**AIM OF THE EXERCISE:** Of the lines listed below, return exactly those that run from the line containing "Given: Click the Cypress run tests icon" through the line containing "Task: Click the Cancel button", both included.

--- RECORDS FOR THIS TASK ---

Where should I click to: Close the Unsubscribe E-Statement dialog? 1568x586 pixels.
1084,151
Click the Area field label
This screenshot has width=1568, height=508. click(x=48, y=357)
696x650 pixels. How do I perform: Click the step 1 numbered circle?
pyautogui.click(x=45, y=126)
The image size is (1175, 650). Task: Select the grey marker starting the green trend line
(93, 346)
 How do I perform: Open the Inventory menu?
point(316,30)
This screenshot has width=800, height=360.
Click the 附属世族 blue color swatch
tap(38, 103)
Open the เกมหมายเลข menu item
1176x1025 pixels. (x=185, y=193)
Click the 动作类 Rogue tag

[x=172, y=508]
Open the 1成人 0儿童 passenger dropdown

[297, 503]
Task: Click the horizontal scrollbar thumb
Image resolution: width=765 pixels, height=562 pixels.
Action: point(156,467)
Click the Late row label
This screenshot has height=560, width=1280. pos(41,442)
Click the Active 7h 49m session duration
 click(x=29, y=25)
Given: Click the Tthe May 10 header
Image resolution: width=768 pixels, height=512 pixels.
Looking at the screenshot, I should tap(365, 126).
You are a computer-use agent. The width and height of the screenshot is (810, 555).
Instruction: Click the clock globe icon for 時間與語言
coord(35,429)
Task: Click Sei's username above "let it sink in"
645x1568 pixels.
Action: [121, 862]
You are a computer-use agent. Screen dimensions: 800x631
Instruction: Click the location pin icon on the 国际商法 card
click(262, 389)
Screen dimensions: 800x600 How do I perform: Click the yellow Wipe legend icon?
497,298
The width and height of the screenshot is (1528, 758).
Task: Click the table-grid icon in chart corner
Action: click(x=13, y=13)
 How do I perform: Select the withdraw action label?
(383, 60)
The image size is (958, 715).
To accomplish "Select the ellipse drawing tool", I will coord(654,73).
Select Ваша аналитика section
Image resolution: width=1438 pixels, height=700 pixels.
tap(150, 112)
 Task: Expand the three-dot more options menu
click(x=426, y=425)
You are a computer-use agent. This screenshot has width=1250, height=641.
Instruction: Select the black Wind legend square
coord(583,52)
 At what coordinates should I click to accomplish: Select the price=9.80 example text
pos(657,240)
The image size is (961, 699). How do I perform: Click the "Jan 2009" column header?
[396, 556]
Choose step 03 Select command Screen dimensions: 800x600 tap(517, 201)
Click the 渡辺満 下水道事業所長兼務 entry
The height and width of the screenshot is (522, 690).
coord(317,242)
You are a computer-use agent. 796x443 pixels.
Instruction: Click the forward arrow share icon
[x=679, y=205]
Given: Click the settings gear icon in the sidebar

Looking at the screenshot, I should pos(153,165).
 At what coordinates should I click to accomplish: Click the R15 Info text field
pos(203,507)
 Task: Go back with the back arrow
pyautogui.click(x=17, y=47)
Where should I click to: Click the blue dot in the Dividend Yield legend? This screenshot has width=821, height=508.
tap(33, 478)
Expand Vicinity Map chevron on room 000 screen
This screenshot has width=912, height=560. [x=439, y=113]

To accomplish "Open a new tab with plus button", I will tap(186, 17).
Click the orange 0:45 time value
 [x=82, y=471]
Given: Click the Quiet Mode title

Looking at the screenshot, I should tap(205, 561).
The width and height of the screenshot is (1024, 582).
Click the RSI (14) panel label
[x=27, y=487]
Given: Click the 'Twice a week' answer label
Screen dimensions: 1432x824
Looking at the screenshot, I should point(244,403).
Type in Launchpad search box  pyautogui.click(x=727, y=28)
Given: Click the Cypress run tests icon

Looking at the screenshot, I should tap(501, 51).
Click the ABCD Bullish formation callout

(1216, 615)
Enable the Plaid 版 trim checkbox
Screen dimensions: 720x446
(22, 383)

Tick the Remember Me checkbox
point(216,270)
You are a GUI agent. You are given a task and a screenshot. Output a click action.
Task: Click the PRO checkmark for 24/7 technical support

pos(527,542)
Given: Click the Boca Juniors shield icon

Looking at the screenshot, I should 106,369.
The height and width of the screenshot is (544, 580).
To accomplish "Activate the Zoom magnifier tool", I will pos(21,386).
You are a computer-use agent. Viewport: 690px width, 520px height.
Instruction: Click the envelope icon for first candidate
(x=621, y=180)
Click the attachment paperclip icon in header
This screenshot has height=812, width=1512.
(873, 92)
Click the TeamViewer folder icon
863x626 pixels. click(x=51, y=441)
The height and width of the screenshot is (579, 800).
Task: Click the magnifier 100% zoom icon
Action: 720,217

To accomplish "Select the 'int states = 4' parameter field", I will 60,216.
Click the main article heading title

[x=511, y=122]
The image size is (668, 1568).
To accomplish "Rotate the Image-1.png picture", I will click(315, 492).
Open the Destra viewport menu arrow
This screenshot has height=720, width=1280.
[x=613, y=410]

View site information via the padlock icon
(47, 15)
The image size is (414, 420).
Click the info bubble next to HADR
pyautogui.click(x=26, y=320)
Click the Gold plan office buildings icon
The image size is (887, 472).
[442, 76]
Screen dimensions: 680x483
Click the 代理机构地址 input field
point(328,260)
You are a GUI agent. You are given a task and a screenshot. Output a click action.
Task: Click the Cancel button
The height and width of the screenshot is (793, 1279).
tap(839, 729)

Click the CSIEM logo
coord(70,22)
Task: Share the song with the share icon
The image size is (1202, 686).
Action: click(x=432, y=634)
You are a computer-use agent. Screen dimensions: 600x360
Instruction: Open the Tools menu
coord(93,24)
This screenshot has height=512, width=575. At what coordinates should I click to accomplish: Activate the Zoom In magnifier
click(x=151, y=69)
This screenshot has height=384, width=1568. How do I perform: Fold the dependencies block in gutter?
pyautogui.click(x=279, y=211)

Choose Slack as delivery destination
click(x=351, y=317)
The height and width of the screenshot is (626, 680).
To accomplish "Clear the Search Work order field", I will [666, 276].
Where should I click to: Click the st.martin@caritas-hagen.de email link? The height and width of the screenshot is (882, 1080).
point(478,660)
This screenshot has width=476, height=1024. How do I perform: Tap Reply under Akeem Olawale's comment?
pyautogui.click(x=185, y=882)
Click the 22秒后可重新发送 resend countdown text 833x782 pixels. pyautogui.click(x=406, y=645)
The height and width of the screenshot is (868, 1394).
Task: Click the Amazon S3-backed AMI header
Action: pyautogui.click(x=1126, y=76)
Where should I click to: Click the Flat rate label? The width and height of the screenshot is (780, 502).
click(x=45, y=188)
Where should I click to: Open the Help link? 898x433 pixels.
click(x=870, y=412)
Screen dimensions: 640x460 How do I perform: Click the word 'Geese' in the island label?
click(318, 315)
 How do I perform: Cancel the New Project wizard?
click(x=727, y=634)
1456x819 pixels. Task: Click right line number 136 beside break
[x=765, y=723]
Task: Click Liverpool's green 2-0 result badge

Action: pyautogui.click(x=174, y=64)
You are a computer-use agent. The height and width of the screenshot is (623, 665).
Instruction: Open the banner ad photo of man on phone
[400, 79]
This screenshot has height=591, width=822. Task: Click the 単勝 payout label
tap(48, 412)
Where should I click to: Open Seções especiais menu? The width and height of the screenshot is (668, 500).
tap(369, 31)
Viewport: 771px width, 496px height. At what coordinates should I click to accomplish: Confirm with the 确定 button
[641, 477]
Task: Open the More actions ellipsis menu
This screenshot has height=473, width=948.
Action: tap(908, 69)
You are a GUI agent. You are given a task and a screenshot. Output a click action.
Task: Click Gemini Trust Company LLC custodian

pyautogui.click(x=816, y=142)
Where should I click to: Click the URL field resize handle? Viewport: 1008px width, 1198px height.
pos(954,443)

---

**WRITTEN RESPONSE:**
Given: Click the Cypress run tests icon

Looking at the screenshot, I should tap(501, 51).
Click the ABCD Bullish formation callout

(1216, 615)
Enable the Plaid 版 trim checkbox
Screen dimensions: 720x446
(22, 383)

Tick the Remember Me checkbox
point(216,270)
You are a GUI agent. You are given a task and a screenshot. Output a click action.
Task: Click the PRO checkmark for 24/7 technical support

pos(527,542)
Given: Click the Boca Juniors shield icon

Looking at the screenshot, I should 106,369.
The height and width of the screenshot is (544, 580).
To accomplish "Activate the Zoom magnifier tool", I will pos(21,386).
You are a computer-use agent. Viewport: 690px width, 520px height.
Instruction: Click the envelope icon for first candidate
(x=621, y=180)
Click the attachment paperclip icon in header
This screenshot has height=812, width=1512.
(873, 92)
Click the TeamViewer folder icon
863x626 pixels. click(x=51, y=441)
The height and width of the screenshot is (579, 800).
Task: Click the magnifier 100% zoom icon
Action: 720,217

To accomplish "Select the 'int states = 4' parameter field", I will 60,216.
Click the main article heading title

[x=511, y=122]
The image size is (668, 1568).
To accomplish "Rotate the Image-1.png picture", I will click(315, 492).
Open the Destra viewport menu arrow
This screenshot has height=720, width=1280.
[x=613, y=410]

View site information via the padlock icon
(47, 15)
The image size is (414, 420).
Click the info bubble next to HADR
pyautogui.click(x=26, y=320)
Click the Gold plan office buildings icon
The image size is (887, 472).
[442, 76]
Screen dimensions: 680x483
Click the 代理机构地址 input field
point(328,260)
You are a GUI agent. You are given a task and a screenshot. Output a click action.
Task: Click the Cancel button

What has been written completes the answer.